What needs to be done: Search the records for the word "computer" and report each line that has it.

Stored data entries:
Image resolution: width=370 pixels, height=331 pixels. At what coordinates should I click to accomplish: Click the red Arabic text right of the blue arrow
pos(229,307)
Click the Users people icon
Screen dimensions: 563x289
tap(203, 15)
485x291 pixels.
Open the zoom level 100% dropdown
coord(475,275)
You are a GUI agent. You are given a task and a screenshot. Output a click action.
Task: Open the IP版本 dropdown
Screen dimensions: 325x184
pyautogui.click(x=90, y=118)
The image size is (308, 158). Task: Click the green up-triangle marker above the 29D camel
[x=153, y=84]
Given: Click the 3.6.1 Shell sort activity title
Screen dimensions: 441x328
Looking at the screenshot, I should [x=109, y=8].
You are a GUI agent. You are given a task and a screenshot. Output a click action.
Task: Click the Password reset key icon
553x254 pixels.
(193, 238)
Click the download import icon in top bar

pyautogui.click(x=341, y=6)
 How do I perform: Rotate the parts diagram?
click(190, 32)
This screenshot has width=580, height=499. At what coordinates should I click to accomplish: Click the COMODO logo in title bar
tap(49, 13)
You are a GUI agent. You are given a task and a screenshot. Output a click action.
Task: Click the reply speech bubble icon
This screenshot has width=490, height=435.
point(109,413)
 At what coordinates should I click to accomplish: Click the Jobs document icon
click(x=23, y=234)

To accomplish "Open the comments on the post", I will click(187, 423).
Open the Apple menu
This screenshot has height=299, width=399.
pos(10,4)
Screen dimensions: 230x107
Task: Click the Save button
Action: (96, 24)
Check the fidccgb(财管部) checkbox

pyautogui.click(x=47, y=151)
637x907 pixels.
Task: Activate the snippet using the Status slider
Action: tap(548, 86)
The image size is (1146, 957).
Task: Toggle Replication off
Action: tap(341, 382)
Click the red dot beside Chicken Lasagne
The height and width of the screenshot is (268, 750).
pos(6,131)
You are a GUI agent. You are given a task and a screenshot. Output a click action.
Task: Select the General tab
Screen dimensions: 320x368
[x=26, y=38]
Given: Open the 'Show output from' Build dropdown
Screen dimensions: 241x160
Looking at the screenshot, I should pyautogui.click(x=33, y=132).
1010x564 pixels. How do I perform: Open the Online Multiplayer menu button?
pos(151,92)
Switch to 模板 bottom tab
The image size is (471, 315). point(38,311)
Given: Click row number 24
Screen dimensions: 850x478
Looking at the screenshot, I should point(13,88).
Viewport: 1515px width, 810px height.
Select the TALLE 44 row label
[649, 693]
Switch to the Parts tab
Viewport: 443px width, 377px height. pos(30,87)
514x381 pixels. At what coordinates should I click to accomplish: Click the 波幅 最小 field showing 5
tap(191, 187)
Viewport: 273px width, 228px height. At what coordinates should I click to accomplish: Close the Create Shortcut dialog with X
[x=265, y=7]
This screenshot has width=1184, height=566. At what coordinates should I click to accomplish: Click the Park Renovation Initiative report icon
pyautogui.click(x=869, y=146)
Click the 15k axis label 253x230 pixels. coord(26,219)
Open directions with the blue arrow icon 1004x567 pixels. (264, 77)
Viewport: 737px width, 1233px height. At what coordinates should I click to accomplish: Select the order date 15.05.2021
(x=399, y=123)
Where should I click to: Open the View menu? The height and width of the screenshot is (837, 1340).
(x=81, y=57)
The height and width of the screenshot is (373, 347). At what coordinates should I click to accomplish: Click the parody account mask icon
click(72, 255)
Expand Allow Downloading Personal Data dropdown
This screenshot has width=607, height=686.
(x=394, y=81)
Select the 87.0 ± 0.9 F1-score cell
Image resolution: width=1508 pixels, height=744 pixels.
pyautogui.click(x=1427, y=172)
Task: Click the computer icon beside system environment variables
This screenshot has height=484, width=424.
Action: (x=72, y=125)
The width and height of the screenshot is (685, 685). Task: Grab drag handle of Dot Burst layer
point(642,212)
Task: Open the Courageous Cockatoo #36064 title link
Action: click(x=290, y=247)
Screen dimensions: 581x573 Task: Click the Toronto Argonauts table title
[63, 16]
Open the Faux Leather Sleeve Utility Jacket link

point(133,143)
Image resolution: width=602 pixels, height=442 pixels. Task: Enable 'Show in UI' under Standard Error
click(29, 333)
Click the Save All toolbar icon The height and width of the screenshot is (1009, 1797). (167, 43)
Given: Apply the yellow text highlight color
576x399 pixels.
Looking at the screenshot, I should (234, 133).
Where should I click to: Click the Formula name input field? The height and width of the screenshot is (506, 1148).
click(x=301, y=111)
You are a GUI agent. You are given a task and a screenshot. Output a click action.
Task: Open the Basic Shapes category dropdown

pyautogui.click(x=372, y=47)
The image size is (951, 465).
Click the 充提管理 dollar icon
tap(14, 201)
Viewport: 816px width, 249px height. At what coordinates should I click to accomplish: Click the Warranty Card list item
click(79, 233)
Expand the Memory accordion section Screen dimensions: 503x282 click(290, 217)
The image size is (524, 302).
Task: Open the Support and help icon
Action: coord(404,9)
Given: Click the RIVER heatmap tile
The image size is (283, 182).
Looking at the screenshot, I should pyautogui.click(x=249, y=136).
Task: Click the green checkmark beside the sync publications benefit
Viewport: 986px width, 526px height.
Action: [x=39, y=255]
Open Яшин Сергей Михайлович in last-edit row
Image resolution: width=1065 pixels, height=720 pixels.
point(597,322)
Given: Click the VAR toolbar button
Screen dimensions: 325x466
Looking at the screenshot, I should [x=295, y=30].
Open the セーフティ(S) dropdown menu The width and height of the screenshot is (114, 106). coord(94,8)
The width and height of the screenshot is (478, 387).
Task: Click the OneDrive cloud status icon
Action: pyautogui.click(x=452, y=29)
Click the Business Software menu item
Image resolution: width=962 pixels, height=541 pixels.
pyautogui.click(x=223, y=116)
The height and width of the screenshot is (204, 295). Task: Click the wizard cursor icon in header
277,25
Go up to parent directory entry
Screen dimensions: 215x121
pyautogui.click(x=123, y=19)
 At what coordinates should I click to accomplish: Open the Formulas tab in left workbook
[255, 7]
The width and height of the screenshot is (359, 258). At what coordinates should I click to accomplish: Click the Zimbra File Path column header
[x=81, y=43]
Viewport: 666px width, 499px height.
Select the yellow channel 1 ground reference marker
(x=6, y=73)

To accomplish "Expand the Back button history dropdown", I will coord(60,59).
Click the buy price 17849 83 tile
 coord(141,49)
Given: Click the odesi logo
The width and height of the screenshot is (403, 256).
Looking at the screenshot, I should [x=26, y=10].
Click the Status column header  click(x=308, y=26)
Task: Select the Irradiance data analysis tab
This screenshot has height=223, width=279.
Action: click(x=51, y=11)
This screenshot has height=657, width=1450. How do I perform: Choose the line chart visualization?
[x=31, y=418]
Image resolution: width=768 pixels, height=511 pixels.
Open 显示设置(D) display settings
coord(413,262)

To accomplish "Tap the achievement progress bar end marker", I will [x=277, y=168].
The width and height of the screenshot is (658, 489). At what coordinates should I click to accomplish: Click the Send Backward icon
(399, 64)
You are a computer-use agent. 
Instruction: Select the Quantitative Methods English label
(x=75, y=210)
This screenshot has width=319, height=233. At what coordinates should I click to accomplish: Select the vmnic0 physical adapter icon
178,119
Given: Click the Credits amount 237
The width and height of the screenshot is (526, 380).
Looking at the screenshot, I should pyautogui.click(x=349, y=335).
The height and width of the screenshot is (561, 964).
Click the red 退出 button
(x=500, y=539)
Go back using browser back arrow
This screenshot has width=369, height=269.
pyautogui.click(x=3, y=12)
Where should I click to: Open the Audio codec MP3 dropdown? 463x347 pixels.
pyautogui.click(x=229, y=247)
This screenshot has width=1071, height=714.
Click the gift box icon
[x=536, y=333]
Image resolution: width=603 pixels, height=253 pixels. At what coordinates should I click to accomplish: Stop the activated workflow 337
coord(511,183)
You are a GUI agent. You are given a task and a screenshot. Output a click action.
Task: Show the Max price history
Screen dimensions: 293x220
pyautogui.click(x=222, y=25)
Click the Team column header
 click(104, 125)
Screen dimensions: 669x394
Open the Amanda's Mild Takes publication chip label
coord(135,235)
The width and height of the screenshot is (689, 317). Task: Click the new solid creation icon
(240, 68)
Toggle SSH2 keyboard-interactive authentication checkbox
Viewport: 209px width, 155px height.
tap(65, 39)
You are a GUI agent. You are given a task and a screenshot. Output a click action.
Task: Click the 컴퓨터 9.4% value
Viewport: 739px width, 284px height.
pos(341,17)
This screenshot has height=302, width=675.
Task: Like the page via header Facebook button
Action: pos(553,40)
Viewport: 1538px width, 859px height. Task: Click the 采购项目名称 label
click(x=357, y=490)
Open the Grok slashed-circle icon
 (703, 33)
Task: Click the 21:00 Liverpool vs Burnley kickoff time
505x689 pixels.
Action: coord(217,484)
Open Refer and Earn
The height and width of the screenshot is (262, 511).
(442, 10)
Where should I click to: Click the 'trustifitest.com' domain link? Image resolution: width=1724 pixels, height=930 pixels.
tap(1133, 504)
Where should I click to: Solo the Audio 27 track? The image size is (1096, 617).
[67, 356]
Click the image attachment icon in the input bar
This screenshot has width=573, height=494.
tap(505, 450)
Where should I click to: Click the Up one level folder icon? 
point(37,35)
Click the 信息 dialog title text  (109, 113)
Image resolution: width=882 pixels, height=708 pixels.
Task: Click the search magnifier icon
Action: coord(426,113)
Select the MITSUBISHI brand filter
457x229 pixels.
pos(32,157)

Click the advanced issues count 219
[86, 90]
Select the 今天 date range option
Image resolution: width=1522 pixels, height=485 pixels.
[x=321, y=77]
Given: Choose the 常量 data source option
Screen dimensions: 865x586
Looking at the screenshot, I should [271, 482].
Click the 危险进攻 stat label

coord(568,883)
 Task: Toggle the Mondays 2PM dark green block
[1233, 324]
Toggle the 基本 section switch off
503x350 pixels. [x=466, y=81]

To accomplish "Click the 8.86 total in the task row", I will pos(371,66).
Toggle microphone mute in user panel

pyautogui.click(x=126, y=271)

Result:
Task: Click the computer icon beside system environment variables
You are a computer-use agent. 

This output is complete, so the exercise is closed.